[Stored data entries]
·····

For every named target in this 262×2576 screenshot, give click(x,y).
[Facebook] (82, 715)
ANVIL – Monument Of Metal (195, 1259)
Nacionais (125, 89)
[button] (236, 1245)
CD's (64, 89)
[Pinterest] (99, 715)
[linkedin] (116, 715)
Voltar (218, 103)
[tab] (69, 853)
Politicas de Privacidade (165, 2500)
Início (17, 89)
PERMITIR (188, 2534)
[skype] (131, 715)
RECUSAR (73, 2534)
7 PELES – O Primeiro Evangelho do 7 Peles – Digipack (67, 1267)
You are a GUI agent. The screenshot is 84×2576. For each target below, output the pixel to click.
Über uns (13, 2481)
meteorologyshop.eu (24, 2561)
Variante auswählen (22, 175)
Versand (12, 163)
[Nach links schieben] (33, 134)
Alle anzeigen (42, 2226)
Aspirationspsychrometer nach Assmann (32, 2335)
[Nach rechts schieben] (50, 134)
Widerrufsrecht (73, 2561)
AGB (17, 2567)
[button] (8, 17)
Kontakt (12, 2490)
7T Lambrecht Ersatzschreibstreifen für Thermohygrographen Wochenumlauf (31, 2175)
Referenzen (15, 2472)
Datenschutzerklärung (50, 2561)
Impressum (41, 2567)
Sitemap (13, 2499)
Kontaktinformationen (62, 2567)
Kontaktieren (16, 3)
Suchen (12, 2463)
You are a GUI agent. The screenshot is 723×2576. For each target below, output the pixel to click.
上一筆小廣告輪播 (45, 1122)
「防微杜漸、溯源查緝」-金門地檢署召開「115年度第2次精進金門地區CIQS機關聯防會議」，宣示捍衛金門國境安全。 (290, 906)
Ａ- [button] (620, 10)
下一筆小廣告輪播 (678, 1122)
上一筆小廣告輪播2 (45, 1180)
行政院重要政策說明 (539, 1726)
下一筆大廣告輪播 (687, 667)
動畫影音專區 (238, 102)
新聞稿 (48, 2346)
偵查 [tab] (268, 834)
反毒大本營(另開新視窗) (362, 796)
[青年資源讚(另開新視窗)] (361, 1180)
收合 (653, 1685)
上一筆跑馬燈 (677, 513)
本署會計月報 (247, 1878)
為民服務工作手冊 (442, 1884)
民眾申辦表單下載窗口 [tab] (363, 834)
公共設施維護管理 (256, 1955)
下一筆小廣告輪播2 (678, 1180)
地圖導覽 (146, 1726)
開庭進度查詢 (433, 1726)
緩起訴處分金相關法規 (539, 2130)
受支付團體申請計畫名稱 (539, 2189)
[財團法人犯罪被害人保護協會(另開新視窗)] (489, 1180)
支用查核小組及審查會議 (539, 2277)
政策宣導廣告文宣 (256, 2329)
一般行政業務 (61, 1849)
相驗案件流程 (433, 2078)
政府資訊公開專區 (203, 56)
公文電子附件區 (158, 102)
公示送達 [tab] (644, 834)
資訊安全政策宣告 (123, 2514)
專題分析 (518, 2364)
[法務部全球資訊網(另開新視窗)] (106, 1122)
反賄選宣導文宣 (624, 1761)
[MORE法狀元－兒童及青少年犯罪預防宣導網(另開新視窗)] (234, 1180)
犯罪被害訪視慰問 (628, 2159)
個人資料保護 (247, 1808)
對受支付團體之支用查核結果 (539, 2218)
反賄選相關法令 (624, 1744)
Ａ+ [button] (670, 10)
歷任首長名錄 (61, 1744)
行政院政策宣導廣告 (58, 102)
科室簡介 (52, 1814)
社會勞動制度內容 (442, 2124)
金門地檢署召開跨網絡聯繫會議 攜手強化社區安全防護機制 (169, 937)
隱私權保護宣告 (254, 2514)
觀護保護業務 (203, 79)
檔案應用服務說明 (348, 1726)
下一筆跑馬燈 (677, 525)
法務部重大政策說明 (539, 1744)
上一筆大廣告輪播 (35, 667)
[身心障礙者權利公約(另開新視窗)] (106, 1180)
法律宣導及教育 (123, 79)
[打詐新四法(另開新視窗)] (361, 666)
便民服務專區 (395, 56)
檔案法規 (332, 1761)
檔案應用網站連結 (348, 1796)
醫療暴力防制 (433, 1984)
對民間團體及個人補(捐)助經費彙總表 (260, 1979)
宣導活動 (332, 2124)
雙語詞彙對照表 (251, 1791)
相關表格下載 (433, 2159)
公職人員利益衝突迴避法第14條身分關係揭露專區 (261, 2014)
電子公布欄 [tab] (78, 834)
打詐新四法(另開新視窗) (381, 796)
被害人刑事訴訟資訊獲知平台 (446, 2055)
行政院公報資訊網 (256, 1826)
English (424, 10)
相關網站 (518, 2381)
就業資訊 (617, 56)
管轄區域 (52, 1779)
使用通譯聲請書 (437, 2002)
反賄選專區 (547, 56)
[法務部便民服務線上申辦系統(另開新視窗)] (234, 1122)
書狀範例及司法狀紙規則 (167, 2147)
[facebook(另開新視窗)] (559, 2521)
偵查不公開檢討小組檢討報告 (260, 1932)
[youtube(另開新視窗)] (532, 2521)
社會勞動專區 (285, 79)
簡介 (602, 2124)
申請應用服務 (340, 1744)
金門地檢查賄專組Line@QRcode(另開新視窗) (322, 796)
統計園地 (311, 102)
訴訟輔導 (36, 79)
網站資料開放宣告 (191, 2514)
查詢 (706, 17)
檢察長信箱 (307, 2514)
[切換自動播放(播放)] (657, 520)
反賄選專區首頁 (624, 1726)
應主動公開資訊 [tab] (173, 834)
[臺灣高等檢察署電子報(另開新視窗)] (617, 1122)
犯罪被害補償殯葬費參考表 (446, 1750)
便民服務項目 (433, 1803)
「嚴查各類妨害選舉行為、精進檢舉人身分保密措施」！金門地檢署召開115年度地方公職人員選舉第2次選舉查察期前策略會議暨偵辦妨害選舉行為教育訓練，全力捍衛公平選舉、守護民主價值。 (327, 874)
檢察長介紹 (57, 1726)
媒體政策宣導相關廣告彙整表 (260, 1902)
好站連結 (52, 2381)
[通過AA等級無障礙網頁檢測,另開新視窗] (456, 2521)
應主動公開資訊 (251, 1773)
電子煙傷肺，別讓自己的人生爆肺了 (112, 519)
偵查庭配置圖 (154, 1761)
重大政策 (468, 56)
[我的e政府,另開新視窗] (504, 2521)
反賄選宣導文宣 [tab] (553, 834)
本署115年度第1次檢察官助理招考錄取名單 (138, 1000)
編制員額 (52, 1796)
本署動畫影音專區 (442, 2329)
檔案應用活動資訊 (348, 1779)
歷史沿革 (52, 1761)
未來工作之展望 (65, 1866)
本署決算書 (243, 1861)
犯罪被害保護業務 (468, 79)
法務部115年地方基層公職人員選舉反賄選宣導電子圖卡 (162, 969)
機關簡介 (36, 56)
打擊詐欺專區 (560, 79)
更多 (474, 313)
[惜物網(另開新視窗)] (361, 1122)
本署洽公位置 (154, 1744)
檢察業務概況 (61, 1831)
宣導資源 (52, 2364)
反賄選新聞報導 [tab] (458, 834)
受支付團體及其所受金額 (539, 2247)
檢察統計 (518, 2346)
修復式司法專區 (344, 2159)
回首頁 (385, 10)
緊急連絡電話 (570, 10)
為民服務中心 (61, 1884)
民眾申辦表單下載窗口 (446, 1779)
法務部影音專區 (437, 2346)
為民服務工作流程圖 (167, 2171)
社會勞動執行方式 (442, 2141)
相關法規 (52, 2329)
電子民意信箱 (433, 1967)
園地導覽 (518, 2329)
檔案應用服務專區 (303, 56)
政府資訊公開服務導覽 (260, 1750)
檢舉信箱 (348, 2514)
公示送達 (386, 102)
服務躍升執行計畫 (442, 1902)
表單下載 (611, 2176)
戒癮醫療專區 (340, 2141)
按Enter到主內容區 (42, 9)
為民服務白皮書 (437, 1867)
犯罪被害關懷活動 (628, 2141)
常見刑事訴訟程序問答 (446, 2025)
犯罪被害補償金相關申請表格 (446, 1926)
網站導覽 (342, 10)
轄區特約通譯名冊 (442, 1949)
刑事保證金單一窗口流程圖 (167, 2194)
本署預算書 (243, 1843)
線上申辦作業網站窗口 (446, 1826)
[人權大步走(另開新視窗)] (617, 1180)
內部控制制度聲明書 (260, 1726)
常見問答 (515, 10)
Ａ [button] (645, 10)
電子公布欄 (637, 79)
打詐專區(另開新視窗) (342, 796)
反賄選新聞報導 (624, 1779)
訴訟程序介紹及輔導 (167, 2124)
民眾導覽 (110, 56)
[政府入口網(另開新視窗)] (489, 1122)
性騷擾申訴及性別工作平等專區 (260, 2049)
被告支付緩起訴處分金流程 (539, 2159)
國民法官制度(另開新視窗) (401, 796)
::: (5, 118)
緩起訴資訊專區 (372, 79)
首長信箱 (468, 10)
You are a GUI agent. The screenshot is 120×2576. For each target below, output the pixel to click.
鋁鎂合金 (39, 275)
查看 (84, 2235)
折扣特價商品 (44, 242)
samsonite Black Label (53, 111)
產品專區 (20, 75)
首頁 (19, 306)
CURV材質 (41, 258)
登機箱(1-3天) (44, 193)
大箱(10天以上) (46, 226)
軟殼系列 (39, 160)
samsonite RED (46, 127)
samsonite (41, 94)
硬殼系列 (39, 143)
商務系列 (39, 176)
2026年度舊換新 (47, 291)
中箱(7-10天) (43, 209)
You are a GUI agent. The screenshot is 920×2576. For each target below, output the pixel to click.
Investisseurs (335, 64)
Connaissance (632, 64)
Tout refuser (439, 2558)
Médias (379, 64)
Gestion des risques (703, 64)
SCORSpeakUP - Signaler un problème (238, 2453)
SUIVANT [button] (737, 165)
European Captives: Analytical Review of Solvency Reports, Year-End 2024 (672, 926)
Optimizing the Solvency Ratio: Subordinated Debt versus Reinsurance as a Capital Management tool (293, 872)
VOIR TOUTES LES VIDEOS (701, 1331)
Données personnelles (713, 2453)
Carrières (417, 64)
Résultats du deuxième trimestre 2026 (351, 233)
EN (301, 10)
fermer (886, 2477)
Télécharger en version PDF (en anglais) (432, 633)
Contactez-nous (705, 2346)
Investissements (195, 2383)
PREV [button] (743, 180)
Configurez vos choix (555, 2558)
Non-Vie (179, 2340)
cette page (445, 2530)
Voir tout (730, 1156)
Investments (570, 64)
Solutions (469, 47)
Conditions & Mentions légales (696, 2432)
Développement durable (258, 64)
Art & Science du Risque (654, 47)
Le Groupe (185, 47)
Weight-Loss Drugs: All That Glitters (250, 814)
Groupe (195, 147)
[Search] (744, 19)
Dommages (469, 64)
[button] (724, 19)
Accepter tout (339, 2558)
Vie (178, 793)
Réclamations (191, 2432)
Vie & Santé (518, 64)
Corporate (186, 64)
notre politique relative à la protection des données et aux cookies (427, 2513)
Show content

·····

# [Work instruction]
Could you repeat exactly the lines above from the line with "法務部115年地方基層公職人員選舉反賄選宣導電子圖卡 (162, 969)" up to and including the line with "表單下載 (611, 2176)", and only those?

# [Exercise solution]
法務部115年地方基層公職人員選舉反賄選宣導電子圖卡 (162, 969)
機關簡介 (36, 56)
打擊詐欺專區 (560, 79)
更多 (474, 313)
[惜物網(另開新視窗)] (361, 1122)
本署洽公位置 (154, 1744)
檢察業務概況 (61, 1831)
宣導資源 (52, 2364)
反賄選新聞報導 [tab] (458, 834)
受支付團體及其所受金額 (539, 2247)
檢察統計 (518, 2346)
修復式司法專區 (344, 2159)
回首頁 (385, 10)
緊急連絡電話 (570, 10)
為民服務中心 (61, 1884)
民眾申辦表單下載窗口 (446, 1779)
法務部影音專區 (437, 2346)
為民服務工作流程圖 (167, 2171)
社會勞動執行方式 (442, 2141)
相關法規 (52, 2329)
電子民意信箱 (433, 1967)
園地導覽 (518, 2329)
檔案應用服務專區 (303, 56)
政府資訊公開服務導覽 (260, 1750)
檢舉信箱 (348, 2514)
公示送達 (386, 102)
服務躍升執行計畫 (442, 1902)
表單下載 (611, 2176)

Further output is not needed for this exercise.